Shantae was nominated in several lists of the best Game Boy games. Game Informers Ben Reeves called Shantae the 15th best Game Boy game and felt that it was overlooked. Complex named it the 7th best GBC game in 2013, calling it a "solid platformer". GamesRadar ranked it as the 8th best Game Boy game, saying that "Shantaes filled with typical 2D platformer stuff [...] but it's all done remarkably well and with a visual flair the GBC rarely saw". In 2018, the game was ranked as the 9th best GB/GBC game by French website Jeuxvideo.com, calling it an "excellent action-platforming game with superb art direction".

Because of the success of its sequels and its very positive critical reviews, as well as the short initial run of cartridges, Shantae has become one of the most sought-after and rare Game Boy Color games.

Aggregate score
| Aggregator | Score |
|---|---|
| GameRankings | 78% |

Review scores
| Publication | Score |
|---|---|
| AllGame | 4.5/5 |
| Game Informer | 3/10 |
| GamePro | 4.5/5 |
| GameSpot | 7.7/10 |
| IGN | 9/10 |
| Nintendo Life | 9/10 (GBC) 8/10 (3DS) |
| Nintendo Power | 4/5, 4/5, 5/5, 5/5, 4/5 |

== Sequels ==
Several plans for a Shantae sequel were made, including Shantae Advance: Risky Revolution for the Game Boy Advance, and Shantae: Risky Waters for the Nintendo DS. On September 15, 2009, a sequel titled Shantae: Risky's Revenge was announced, and revealed as a downloadable DSiWare title on Nintendo of America's 2009 Holiday lineup, with a tentative 2009 Q4 release date. Details on the 3-part episodic sequels were revealed in the November 2009 issue of Nintendo Power. However, plans for the episodic release were cancelled, and the game was instead released as a stand-alone sequel for DSiWare on October 4, 2010. The game was later ported to iOS, Microsoft Windows and PlayStation 4. A third game, Shantae and the Pirate's Curse, was released on the Nintendo 3DS eShop on October 23, 2014. Later the game was also released on Wii U, Microsoft Windows, PlayStation 4, Xbox One and Amazon Fire TV. A fourth title, Shantae: Half-Genie Hero, was released for Microsoft Windows, PlayStation 4, PlayStation Vita, Wii U, Xbox One and Nintendo Switch; it is the first HD game in the series. The game was successfully crowdfunded via Kickstarter and PayPal, receiving nearly $950,000, more than doubling its initial goal. A fifth game, Shantae and the Seven Sirens, was released for Apple Arcade in 2019, and for PC, PlayStation 4, Xbox One, and Nintendo Switch in 2020. The previously canceled sequel, Risky Revolution, was later released in 2025 as the sixth game in the series.

== Re-releases ==
Shantae was digitally re-released by WayForward via the Nintendo 3DS Virtual Console on July 18, 2013. This marked the game's first official release in Europe, Australia and New Zealand.

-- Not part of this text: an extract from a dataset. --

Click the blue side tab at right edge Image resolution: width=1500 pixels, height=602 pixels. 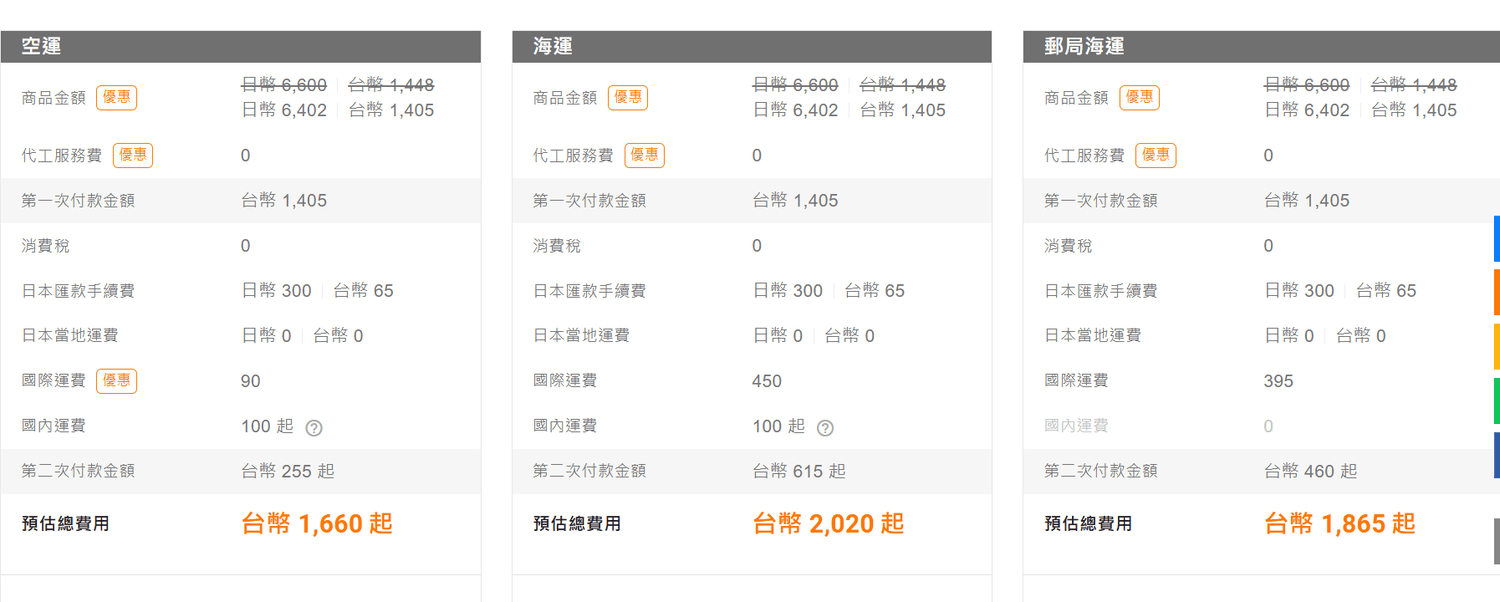click(1497, 238)
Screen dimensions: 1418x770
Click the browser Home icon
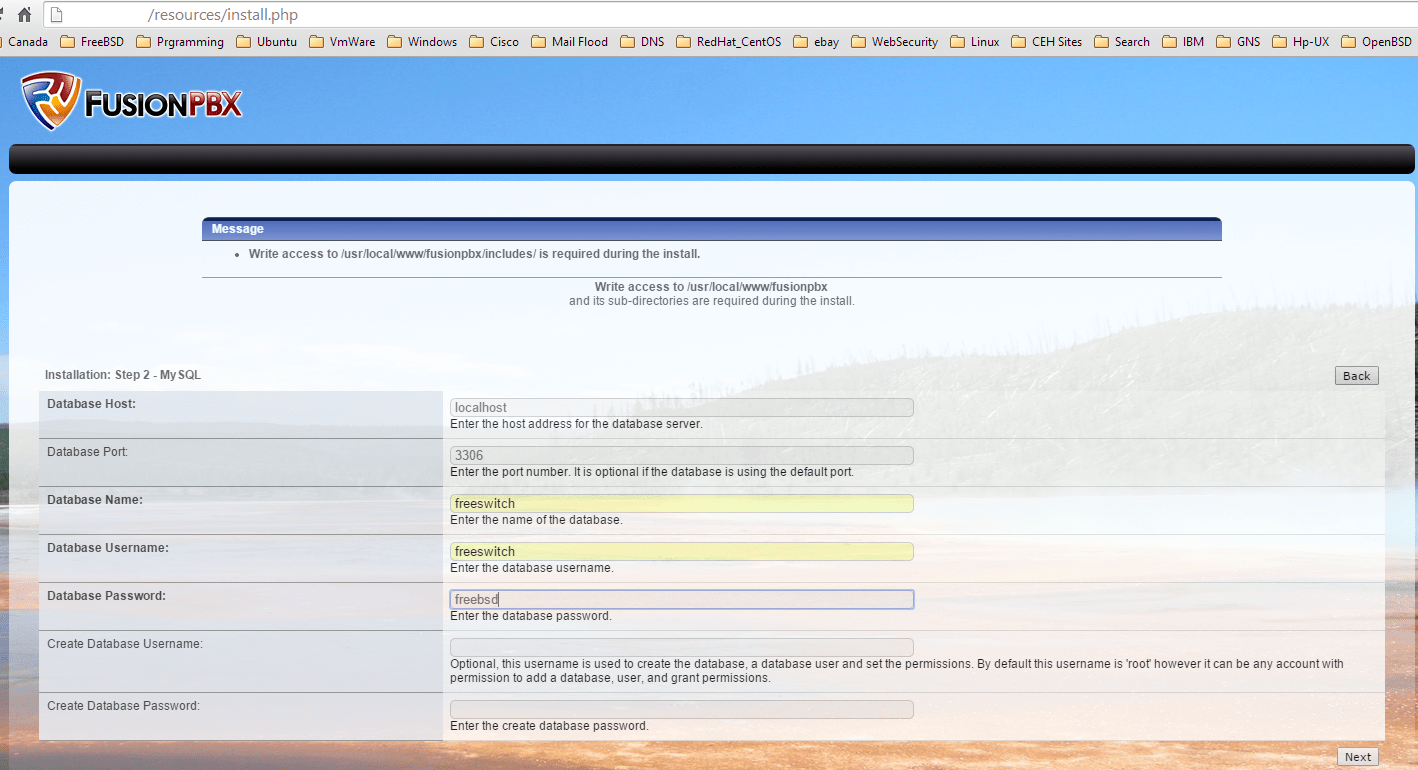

In July 2020, Limited Run Games announced they would be producing a brief run of new Shantae cartridges for Game Boy Color, with pre-orders scheduled to begin the following September. WayForward also announced that they would be releasing a port of the game for Nintendo Switch, both digitally and as a limited physical release from Limited Run. The port, released on April 22, 2021, allows players to toggle the Game Boy Advance enhancements on and off; it also includes save state functionality, alternate display options, and an in-game art gallery. Homebrew developer Dimitris Giannakis, who runs the YouTube channel Modern Vintage Gamer, was hired to develop the emulation software used in this release, known as the Carbon Engine; Limited Run has since utilized the Carbon Engine in several subsequent game re-releases for modern hardware. Versions for PlayStation 4 and PlayStation 5 were released on June 2, 2023.